* _EXERCISE DIRECTIONS_
Convert everything from the line containing "Given: Open more options menu on reply tweet" down to the line containing "Select the Cluster" into a Markdown table with the columns Row and Line. Give each line its own numbered row, and leave out blank lines.

* _DATASET EXTRACT_
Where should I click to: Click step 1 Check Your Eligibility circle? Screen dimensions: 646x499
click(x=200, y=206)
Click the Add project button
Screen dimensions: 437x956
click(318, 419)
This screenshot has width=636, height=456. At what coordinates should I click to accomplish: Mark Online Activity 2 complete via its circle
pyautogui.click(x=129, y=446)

...

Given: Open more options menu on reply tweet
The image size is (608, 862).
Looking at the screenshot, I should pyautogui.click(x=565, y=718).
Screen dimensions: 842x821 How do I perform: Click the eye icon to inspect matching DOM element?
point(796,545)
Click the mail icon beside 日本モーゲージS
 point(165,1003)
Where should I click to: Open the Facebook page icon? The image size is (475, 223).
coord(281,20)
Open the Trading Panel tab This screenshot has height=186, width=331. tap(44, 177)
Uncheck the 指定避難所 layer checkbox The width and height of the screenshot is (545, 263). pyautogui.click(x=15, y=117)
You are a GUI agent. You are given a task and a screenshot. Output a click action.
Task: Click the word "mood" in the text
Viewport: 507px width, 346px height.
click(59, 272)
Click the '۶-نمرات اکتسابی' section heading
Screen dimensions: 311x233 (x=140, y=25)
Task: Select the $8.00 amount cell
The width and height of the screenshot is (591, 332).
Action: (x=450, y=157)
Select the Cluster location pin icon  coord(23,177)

* _SOLVED PROBLEM_
| Row | Line |
|---|---|
| 1 | Given: Open more options menu on reply tweet |
| 2 | The image size is (608, 862). |
| 3 | Looking at the screenshot, I should pyautogui.click(x=565, y=718). |
| 4 | Screen dimensions: 842x821 How do I perform: Click the eye icon to inspect matching DOM element? |
| 5 | point(796,545) |
| 6 | Click the mail icon beside 日本モーゲージS |
| 7 |  point(165,1003) |
| 8 | Where should I click to: Open the Facebook page icon? The image size is (475, 223). |
| 9 | coord(281,20) |
| 10 | Open the Trading Panel tab This screenshot has height=186, width=331. tap(44, 177) |
| 11 | Uncheck the 指定避難所 layer checkbox The width and height of the screenshot is (545, 263). pyautogui.click(x=15, y=117) |
| 12 | You are a GUI agent. You are given a task and a screenshot. Output a click action. |
| 13 | Task: Click the word "mood" in the text |
| 14 | Viewport: 507px width, 346px height. |
| 15 | click(59, 272) |
| 16 | Click the '۶-نمرات اکتسابی' section heading |
| 17 | Screen dimensions: 311x233 (x=140, y=25) |
| 18 | Task: Select the $8.00 amount cell |
| 19 | The width and height of the screenshot is (591, 332). |
| 20 | Action: (x=450, y=157) |
| 21 | Select the Cluster location pin icon  coord(23,177) |